• [Data for analysis]:

——————

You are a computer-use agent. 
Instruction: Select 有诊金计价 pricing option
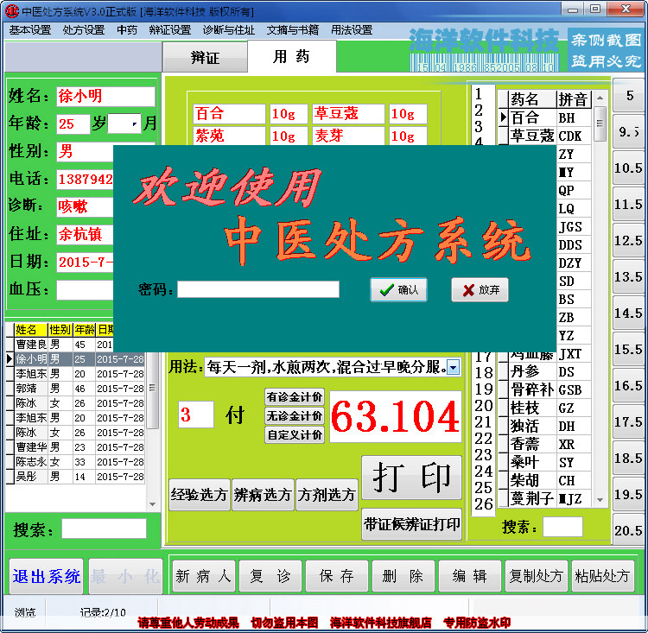coord(295,397)
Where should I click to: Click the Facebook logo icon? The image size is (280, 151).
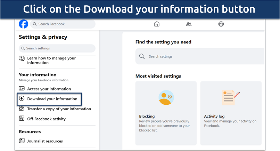click(24, 24)
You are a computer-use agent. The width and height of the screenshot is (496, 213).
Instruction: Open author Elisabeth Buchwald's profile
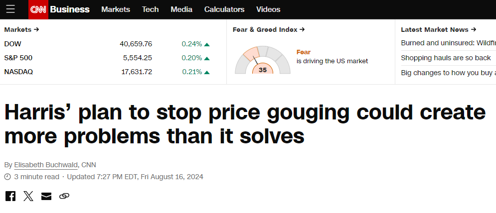coord(46,165)
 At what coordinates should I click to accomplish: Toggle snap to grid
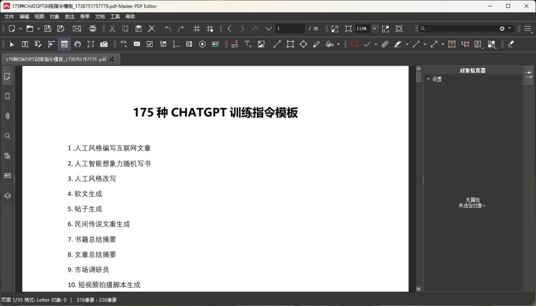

——————

• [What to work on]: Of the lines in the data, report each one containing the string "agent".

• [Task result]:
You are a computer-use agent. 
You are a computer-use agent. The width and height of the screenshot is (496, 213).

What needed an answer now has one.